Opinion

Erdogan to face the voters

June 06, 2018

In three weeks, Turks will vote in new presidential and parliamentary elections that are likely to see the return of President Recep Tayyip Erdogan. With widely extended executive powers, Erdogan is expecting to emerge as an even more assertive leader.

His ruling Justice and Development party (AKP) may do less well since pundits point to an erosion of popular support. However even if he loses legislators, Erdogan’s new presidential powers could enable him to sidestep parliament by issuing decrees.

The president must be well aware that there are stormy economic waters ahead, which is why he advanced the date of these elections by 18 months. By that time his administration could have found itself in trouble because of anti-inflationary measures most economists believe are essential to restore the country’s financial fortunes.

Turkey is running a steep budget deficit. The government has to find around $200 billion a year to service its foreign debt and holds only $85 billion in foreign currency reserves. The corporate sector is also heavily in debt having borrowed almost $300 billion in foreign currency. The collapsing value of the Turkish lira, which has declined around 18 percent so far this year, makes these loans harder to pay off from domestic earnings. A number of companies have been forced into rescheduling their debts with both local and foreign banks. Renegotiating loans is an expensive business both in terms of arrangement fees and increased interest rates. For companies already in trouble, refinancing postpones the drying up of credit and potential bankruptcy.

Turkish economic growth, which thanks to government stimulus packages last year approached 7.5 percent, is heading toward a maximum of only 2.5 percent this year and there are some analysts who are predicting negative growth.

To defend the lira, the Turkish central bank last month hiked interest rates three percent to 16.5 percent. This has given the currency a breathing space. But there is an expectation that further rate increases are likely. While these may make short-term lira-denominated securities an attractive investment for overseas investors, in general the international markets are starting to run scared of Turkish risk.

It is typical that Erdogan is claiming there is a conspiracy of international capital against his administration. But his protests only serve to highlight the shakiness of Turkish finances. The man who is arguably the Turkish republic’s most successful president does not seem to appreciate the limitation of his powers to control the confidence of foreign investors. Until recently, Turkey’s economic growth, with the serious blip in 2001, caused in the main by over-lent banks, was remarkable.

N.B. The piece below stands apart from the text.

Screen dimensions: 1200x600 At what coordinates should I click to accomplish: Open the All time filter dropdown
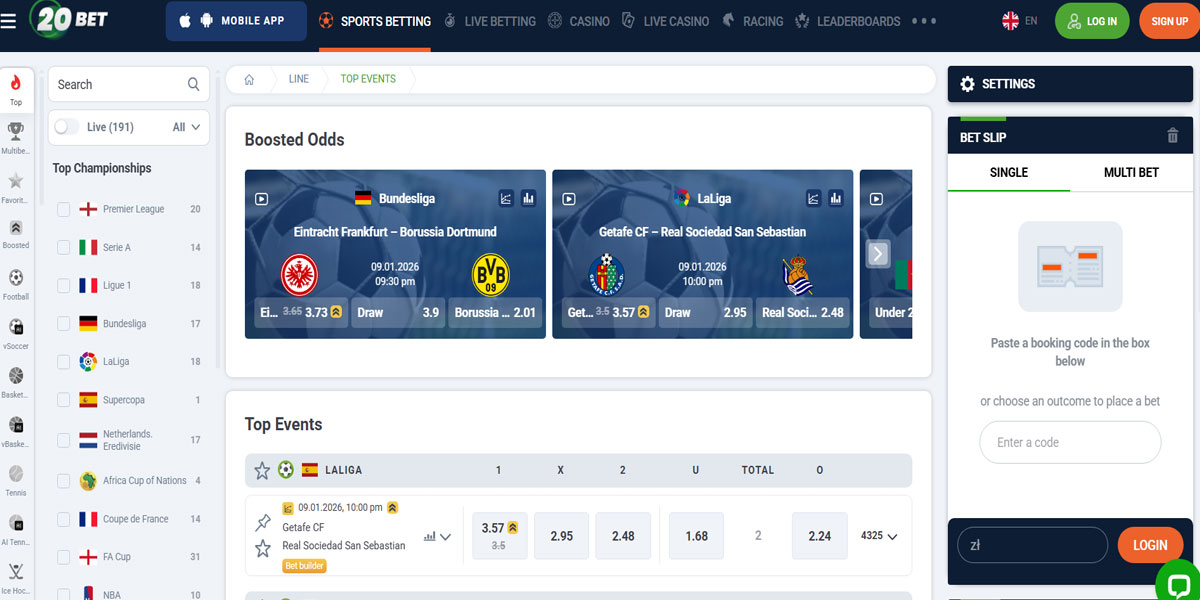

On June 24, Erdogan fully expects to be given a further five years in power. It is likely he will quickly bring in tough measures to try and curb inflation and bring the economy back under control, in the belief that in 2023 when he again faces the voters, it will be on a record of renewed prosperity. However, he is now involved in an expensive shooting war in northern Syria, has alienated Washington by his closeness to Moscow and Tehran and vexed the EU with his crackdown on political opponents and increasingly dictatorial behavior. If he wins a renewed and indeed more powerful mandate in three weeks, Erdogan would be wise to proceed with a caution that, however, may no longer be part of his political makeup.